Regression Net Architecture Problem

Hey, it is me again :confused:

so I am trying to predict two seperate coordinates on an input image, I use CNN layers and a fully connected layer which projects onto 4 output nodes with a sigmoid activation at the end (to get the values between 0 and 1).

My output is tensor of size (batch_size, 4), where 4 --> [x1, y1, x2, y1] are the coordinates of the predicted points.

So I am training and my loss gets stuck already after epoch 1, i increased the learning rate etc. My predicted output always seems to be in close range to [0.5, 0.5, 0.5, 0.5] and I do not get why. The labels are also right.
Is sigmoid the right function for predicting these values?

Btw my loss is MSELoss

Hope you can help me!

Raph :slight_smile:

I would remove the sigmoid to be honest, since your model might have a hard time predicting values close to 0 and 1.
IIRC the mse loss has also some disadvantages using a sigmoid or softmax, since the weight updates can stall once your model begins to learn.

Alright!
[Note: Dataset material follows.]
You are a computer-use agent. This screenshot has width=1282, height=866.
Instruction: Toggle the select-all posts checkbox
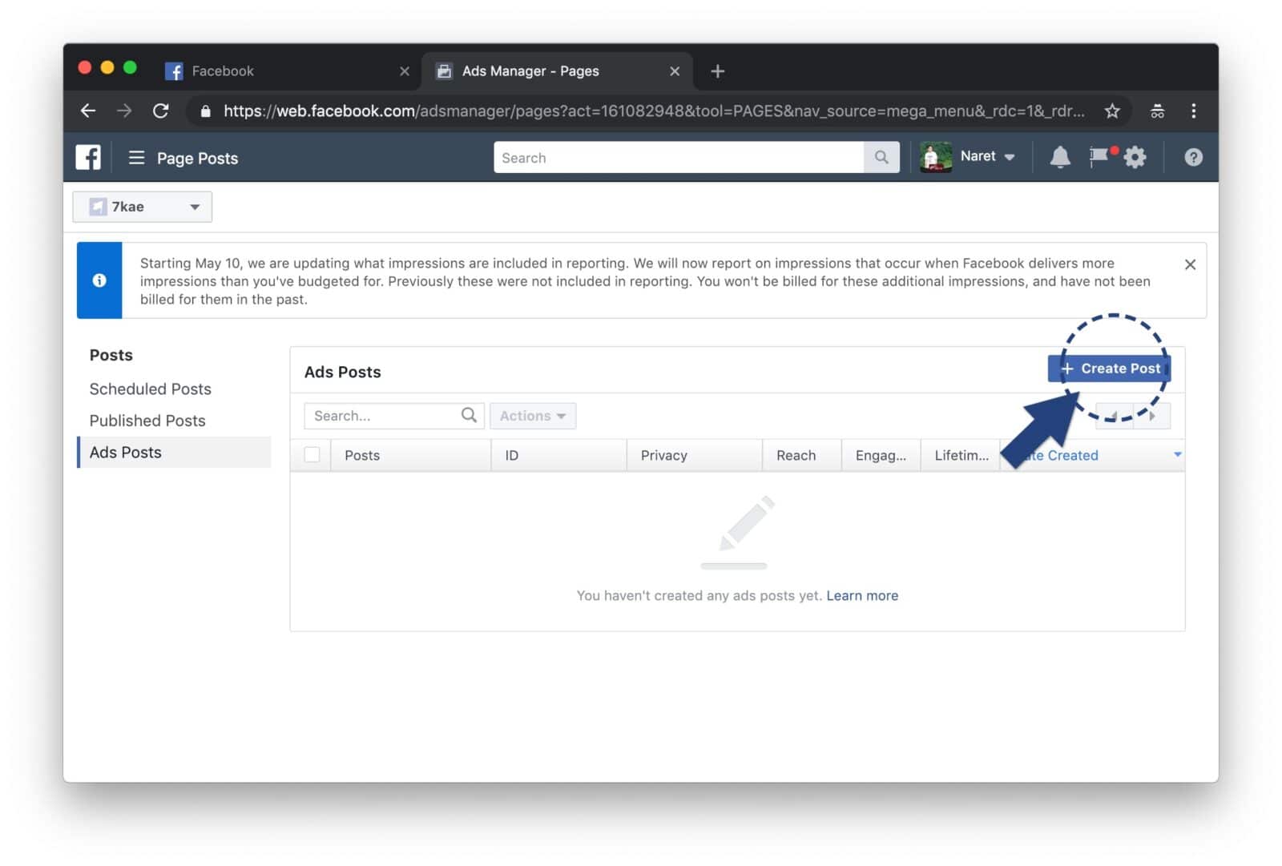312,455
Thanks. I need the outputs to be between 0 and 1 though, because my labeled coordinates are also normalized :confused: x1, y1 = real_x1 / width_image, real_y1 / height_image

IIRC you are trying to track mice in a lab setting. Are they often directly on the border?
I would still try to remove the sigmoid from the last layer and try to see, if the predictions get any better.

Yep, the thing is I tracked the mice with the same Model, now I am trying to find their snout and tail on a cropped image where they are usually placed somewhere around the center. All I did was to change the output to 4 instead of 2 nodes. Also my data size (due to manually labeling) is only 2000 images compared to 120.000 before.
Do I need to replace the sigmoid with some other kind of activation?

So I just got rid of the Sigmoid and this happened, does not look really promising :frowning: learning rate is 0.01

Epoch 1/1000
train Loss: 0.007419419793224839, Acc: 0.0
val Loss: 0.0018860326872931587, Acc: 0.0

Epoch 2/1000
train Loss: 0.0018890846087030633, Acc: 0.0
val Loss: 0.0018535365247064166, Acc: 0.0

Epoch 3/1000
train Loss: 0.0018744729794364758, Acc: 0.0
val Loss: 0.0018500339653756883, Acc: 0.0

Epoch 4/1000
train Loss: 0.0018520522586725377, Acc: 0.0
val Loss: 0.0018364218788014517, Acc: 0.0

Using Adadelta() optimizer I get weird behaviours like this:

[[ 1.0000e+00,  4.1560e-39],
 [ 4.1560e-39,  1.0000e+00]] # <-- in one batch all outputs look similiar to this

[[ 0.4993,  0.5002],
 [ 0.4964,  0.5007]] # <-- in next batch similar to this

the outputs seem to jump from batch to batch between around [[1, 0], [0, 1]] to around [[0.5, 0.5], [0.5, 0.5]]
This I find very weird…and I cannot explain why, maybe you have an idea. I tried messing around with the batch size which gave no improvements at all.

It looks like the predictions jump from [0, 0] to [0.5, 0.5].
Are you using the same model but with another last layer?
Did your previous model learn the correct regression using a sigmoid at the end?
Did you think about using your pre-trained model and just add an additional “snout/tail” layer?

Yea, the old model worked with sigmoid at the end. Like I said, everything is similiar but instead of projecting onto 2 neurons in the fully connected last layer, i project on 4 neurons in the new model :confused:.
I am using the old model to track the mouse, then I crop the image (where the mouse is around the centre now), I use this cropped image as input for the model I am building atm. Gonna try with the loaded weights, did not think of that thx.

That would be one idea. Another would be to use just one model with two different output layers.
One for the global mouse position, the other one for the snout and tail.
Let me know, how your experiments work out!

Gonna try the two output layer method. Thanks! I won’t be giving up too soon :smiley:

I ended up using ResNet34 for the Task with the same Hyperparams, worked like a charm, implemented your advises. Thank you @ptrblck

1 Like

hi i’m new for the regression task
could you please tell that how to use the resnet34 to do the regression work, with the input is an image and the output is the coordinate
thanks for your apply